In the world of Pedro Almodovar, there are good films and some that are much better. After a string of intoxicating offerings including All About My Mother, Talk to her, Volver and Bad Education , Broken Embraces feels like a mild letdown that's calculated in every frame, but soft in its emotional punch.



Directed by Pedro Almodovar, Broken Embraces stars Lluis Homar and Penelope Cruz.

A patented Almodovar melodramedy, the film is a kind of tribute to the Hollywood Technicolor potboilers of the 1950s, with lush visuals and a convoluted plot that takes place in two time periods. Cinematic conceits and a velvety palette echoing mid-fifties Alfred Hitchcock and Douglas Sirk aside, the real object of interest here is the face and body of star Penelope Cruz, who is turned out in all manner of wigs, form-fitting outfits and sometimes nothing at all. In her fourth Almodovar film, Cruz the Muse plays Lena, a ravishing young actress of doubtful talent, who's at the centre of a love triangle between a director and the aged producer who is her husband.

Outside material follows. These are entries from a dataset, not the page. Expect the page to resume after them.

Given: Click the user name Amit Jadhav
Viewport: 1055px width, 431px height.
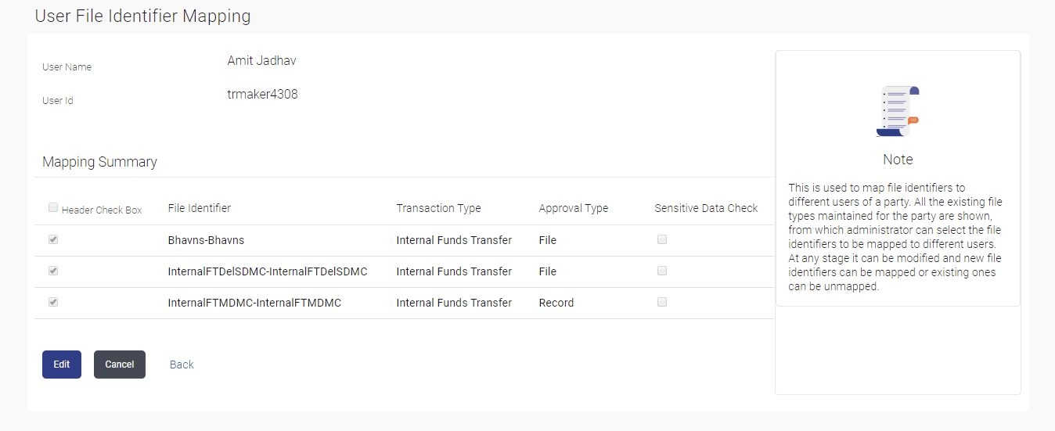Looking at the screenshot, I should [x=261, y=60].
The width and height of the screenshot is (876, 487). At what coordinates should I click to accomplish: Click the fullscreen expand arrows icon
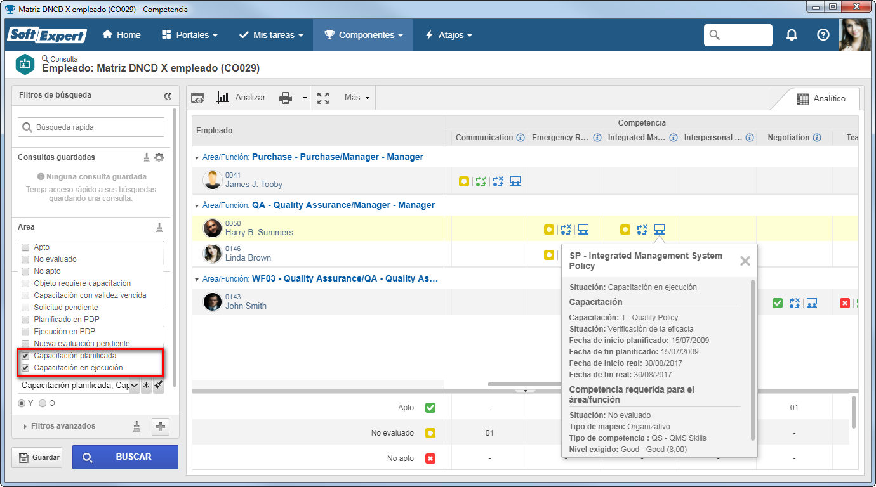(x=323, y=98)
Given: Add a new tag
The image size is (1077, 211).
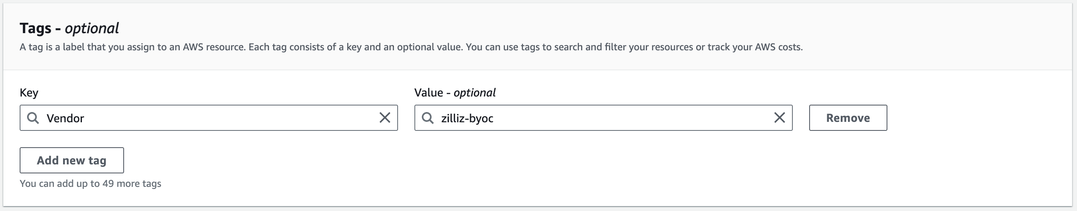Looking at the screenshot, I should click(71, 160).
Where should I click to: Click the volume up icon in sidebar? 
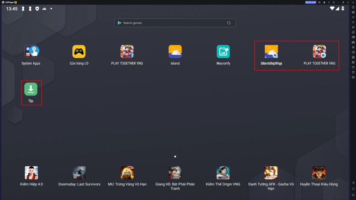tap(353, 17)
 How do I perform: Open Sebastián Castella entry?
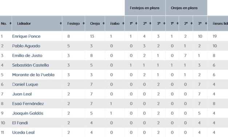(x=31, y=65)
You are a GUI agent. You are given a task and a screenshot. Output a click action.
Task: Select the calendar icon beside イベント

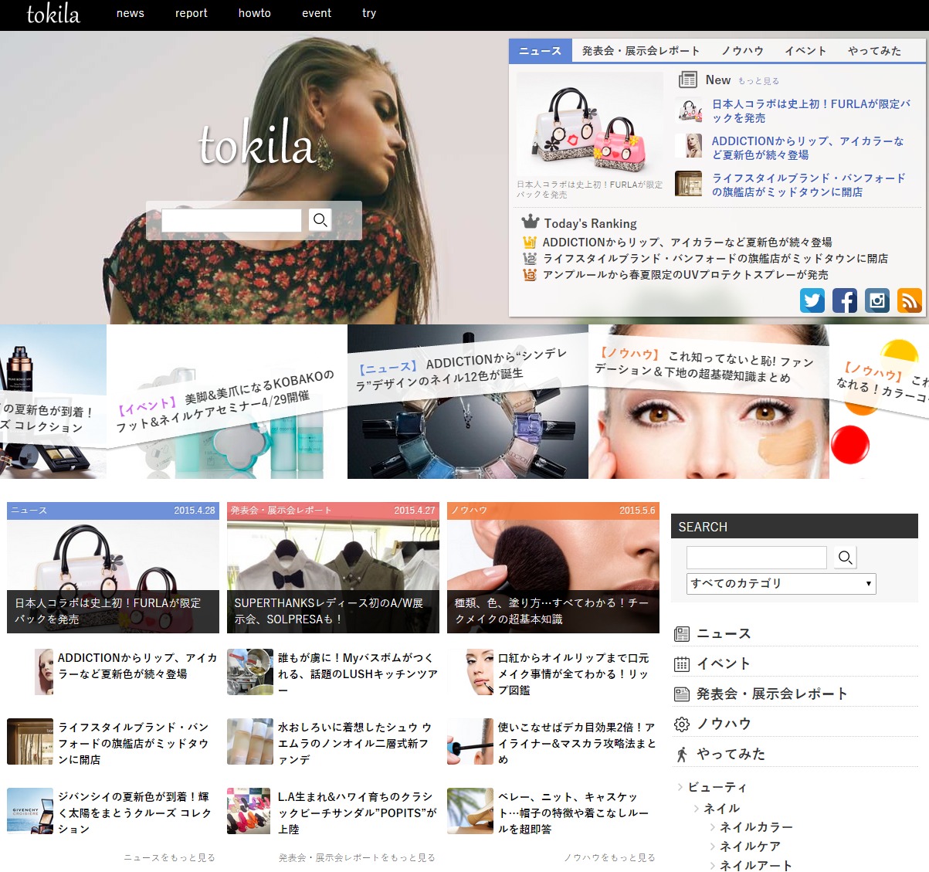coord(682,663)
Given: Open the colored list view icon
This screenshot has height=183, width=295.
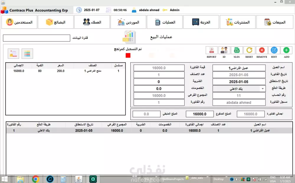Looking at the screenshot, I should click(27, 54).
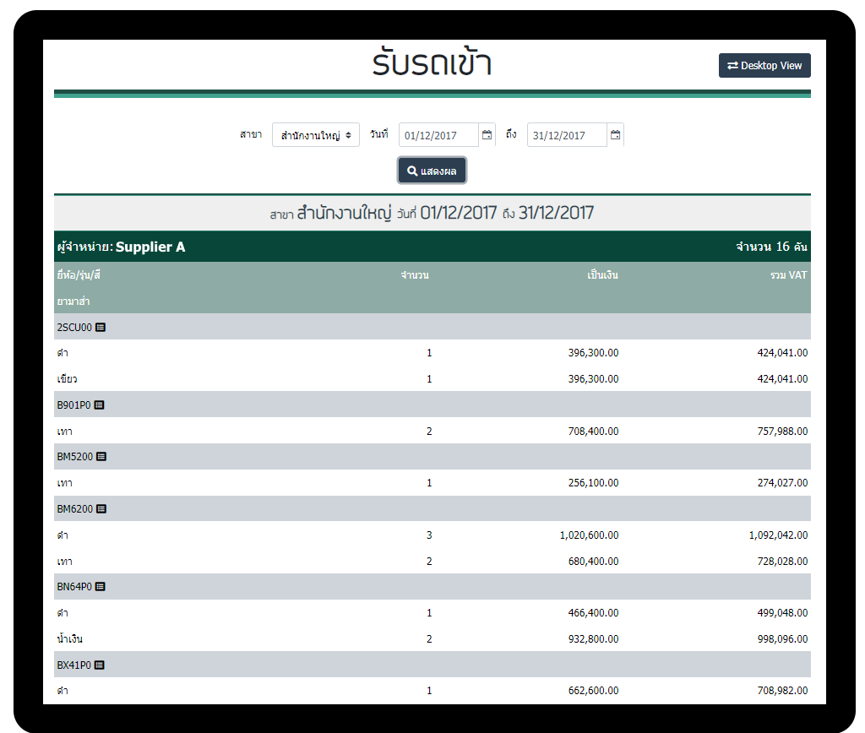Focus the start date field 01/12/2017
The image size is (865, 733).
point(438,135)
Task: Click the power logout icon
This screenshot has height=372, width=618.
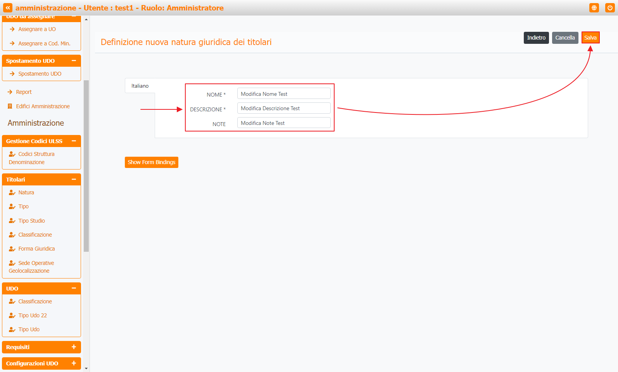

The lively opening scene, set in 2008, features a middle-aged, blind screenwriter who goes by the name of Harry Caine (Almodovar veteran Lluis Homar), which evokes both his film-noir inclinations and the stormy weather in his past. Harry has just met a young woman on the street and asked her to come back to his apartment to read him the newspaper. She reads aloud an obit for a wealthy Chilean industrialist, Ernesto Martel (Jose Luis Gomez), whose name Harry clearly recognizes, but pretends he doesn't. A few minutes later, Harry is undressing the woman and having vigorous sex on the sofa.

They've barely finished their encounter when another older woman knocks on the door? His wife? No - and that's just the first of a series of red herrings in the movie. She's a long-time colleague and literary agent, Judit (Blanca Portillo), who chastises Harry for his casualness with strangers, but otherwise doesn't seem bothered.

Later, when Judit is out of town, and her twentysomething son, Diego (Tamar Novas), is laid up after an inadvertent overdose, Harry starts to tell him about his life 14 years ago. That's when he still had his eyesight and worked as a director, named Mateo Blanco. He also explains why the late Ernesto Martel's photographer son, Ray X (Ruben Ochandiano) recently visited them, wanting to collaborate on a script about "a son's revenge on his father's memory."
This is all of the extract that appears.